Text-to-Scene with Large Reasoning Models¶
Conference: AAAI 2026 arXiv: 2509.26091 Code: None Area: LLM Reasoning Keywords: Text-to-3D Scene, Large Reasoning Models, Structured Reasoning, Scene Generation, Reason-3D
TL;DR¶
This paper proposes Reason-3D, which leverages the multi-step spatial reasoning capabilities of large reasoning models (LRMs) to achieve zero-shot text-to-3D scene generation via semantic-voting-based object retrieval and a two-stage layout strategy (autoregressive placement + collision-aware refinement). The system achieves an Elo score of 2248 in human evaluation, substantially outperforming Holodeck (1500) and LayoutVLM (1650).
Background & Motivation¶
- Background: Demand for 3D scene generation is rapidly growing across applications such as interior design, game development, autonomous driving, and robotics. Traditional methods rely on scene priors learned from training data (e.g., DiffuScene trained on the 3D-FRONT dataset), which limits generalization to novel scene types beyond the training distribution.
- Limitations of Prior Work: Directly prompting standard LLMs to output object coordinates frequently yields physically implausible results—including object overlap and unrealistic placement—because general-purpose LLMs lack geometric, scale, and collision reasoning capabilities. Existing LLM-based approaches require additional layout engines or fine-tuning to compensate.
- Key Challenge: There is an inherent tension between the flexibility required to interpret open-ended natural language instructions and the geometric precision required to handle 3D spatial relationships—properties that existing methods struggle to satisfy simultaneously.
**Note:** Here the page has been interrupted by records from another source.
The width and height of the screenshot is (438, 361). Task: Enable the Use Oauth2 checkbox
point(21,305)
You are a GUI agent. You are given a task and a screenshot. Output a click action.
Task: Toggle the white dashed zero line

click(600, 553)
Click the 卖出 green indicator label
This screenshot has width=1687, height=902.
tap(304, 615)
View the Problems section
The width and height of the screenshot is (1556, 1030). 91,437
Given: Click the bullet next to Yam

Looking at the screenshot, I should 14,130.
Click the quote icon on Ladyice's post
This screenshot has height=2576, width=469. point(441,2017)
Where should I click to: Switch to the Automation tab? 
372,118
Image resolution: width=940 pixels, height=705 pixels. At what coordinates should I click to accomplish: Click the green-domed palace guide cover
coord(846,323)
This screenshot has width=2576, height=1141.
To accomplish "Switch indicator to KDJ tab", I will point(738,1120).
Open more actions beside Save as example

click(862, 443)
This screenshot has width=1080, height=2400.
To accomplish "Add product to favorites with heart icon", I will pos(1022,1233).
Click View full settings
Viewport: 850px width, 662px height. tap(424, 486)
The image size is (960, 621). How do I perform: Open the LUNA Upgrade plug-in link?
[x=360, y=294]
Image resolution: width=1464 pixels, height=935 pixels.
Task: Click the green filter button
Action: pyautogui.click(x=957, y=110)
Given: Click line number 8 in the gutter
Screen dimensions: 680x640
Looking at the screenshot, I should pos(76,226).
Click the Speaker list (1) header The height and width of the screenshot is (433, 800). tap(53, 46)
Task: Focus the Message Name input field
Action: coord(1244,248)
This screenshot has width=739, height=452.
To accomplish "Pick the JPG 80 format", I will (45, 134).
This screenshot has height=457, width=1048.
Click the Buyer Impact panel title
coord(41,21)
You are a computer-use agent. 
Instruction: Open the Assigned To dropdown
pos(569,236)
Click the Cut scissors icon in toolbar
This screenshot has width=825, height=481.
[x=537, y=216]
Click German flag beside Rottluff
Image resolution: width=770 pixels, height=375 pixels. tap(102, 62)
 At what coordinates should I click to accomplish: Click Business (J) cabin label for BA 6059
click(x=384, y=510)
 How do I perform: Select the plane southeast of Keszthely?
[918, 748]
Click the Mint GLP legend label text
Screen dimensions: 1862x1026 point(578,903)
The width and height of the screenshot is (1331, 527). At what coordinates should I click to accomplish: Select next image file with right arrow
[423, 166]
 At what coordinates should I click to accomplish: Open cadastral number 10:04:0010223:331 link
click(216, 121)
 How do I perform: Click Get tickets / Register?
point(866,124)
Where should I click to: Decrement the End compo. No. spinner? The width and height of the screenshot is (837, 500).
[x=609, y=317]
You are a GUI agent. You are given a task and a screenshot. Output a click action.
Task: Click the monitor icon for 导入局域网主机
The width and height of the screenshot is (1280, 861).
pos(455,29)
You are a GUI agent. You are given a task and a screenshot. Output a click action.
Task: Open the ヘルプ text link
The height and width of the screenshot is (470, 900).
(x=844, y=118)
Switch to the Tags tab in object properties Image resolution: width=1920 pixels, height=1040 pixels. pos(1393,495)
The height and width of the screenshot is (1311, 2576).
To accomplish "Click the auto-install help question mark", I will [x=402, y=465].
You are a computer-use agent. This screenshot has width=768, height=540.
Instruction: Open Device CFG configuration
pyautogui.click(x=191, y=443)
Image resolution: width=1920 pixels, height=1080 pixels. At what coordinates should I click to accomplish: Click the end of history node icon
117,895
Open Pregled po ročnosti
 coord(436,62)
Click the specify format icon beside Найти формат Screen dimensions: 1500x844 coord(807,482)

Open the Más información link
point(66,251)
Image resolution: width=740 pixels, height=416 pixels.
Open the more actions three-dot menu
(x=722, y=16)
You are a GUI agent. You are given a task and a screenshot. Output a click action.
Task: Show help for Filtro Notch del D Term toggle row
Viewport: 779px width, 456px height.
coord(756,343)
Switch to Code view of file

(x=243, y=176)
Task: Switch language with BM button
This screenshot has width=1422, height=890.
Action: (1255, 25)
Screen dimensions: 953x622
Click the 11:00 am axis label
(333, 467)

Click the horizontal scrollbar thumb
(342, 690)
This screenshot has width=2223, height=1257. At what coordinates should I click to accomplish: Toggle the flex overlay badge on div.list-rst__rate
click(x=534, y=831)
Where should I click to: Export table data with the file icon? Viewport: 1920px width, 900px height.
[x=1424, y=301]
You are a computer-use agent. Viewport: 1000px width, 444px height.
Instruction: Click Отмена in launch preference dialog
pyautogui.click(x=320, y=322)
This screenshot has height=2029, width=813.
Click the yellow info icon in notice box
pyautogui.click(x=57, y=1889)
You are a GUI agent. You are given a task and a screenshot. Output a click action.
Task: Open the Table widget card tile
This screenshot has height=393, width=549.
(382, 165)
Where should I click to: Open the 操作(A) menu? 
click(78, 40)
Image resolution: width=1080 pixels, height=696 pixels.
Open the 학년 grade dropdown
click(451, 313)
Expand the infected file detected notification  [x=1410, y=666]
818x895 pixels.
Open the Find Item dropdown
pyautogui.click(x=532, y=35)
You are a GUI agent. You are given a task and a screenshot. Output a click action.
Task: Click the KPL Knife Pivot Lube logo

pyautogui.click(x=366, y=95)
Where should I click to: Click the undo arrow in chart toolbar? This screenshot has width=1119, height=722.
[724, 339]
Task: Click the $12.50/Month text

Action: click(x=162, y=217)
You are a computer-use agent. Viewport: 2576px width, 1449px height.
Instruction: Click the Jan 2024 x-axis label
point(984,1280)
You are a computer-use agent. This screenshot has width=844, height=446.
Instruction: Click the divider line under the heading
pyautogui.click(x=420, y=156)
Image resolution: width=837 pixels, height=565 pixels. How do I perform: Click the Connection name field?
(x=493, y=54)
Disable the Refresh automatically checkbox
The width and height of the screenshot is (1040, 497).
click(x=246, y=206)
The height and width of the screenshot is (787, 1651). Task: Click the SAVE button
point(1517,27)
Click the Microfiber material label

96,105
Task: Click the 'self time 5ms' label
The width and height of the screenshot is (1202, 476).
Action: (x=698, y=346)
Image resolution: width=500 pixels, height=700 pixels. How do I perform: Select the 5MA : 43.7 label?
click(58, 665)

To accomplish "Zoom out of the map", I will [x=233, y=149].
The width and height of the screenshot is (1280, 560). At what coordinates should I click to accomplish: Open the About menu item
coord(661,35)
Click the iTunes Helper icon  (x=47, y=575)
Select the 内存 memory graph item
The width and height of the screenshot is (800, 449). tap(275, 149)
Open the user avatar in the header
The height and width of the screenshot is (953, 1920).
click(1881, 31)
- Key Insight: Large reasoning models (LRMs, e.g., Gemini 2.5 Pro) can address complex spatial relationships through multi-step reasoning chains at test time. This paper explores leveraging such reasoning capabilities directly for scene generation without any domain-specific training.
Method¶
Overall Architecture¶
Reason-3D is a modular zero-shot scene generation pipeline consisting of two main stages: (1) Object Retrieval—selecting the most suitable assets from the Objaverse library via embedding similarity combined with LRM semantic voting; and (2) Object Layout—determining the 3D position and rotation of each object through a two-stage placement procedure comprising autoregressive initial placement followed by collision-aware refinement.
Key Designs¶
-
Object Retrieval: Three-Dimensional Semantic Voting
- Each object in Objaverse is rendered from two viewpoints using a VLM, which generates structured descriptions along three dimensions: physical properties, functional properties, and contextual properties.
- Descriptions are encoded into embedding vectors and stored in a vector database.
- The LRM extracts a required object list from the scene prompt and performs semantic retrieval using three-dimensional structured descriptions.
- The top-5 candidates are ranked by cosine similarity, and the LRM votes to select the most appropriate instance.
- Retrieval accuracy: Top-1 reaches 75% and Top-10 reaches 90% (compared to Holodeck's 7%/8%).
-
Two-Stage Object Layout
- Autoregressive Initial Placement: The LRM first extracts implicit spatial constraints (e.g., "to the left of the sofa" → explicit coordinate constraints), generates a placement priority list (e.g., tables before objects placed on them), and sequentially places each object while receiving metadata of already-placed objects as context.
- Collision-Aware Refinement: After initial placement, all bounding box overlaps are detected. The LRM receives collision information and corrects placements one by one, while also reasoning about which collisions are semantically acceptable (e.g., overlap between a trash can under a table and the table's bounding box is considered acceptable).
- To reduce the geometric reasoning burden on the LRM, each object is annotated with a "rotated dimensions" attribute—the pre-computed axis-aligned bounding box size after rotation.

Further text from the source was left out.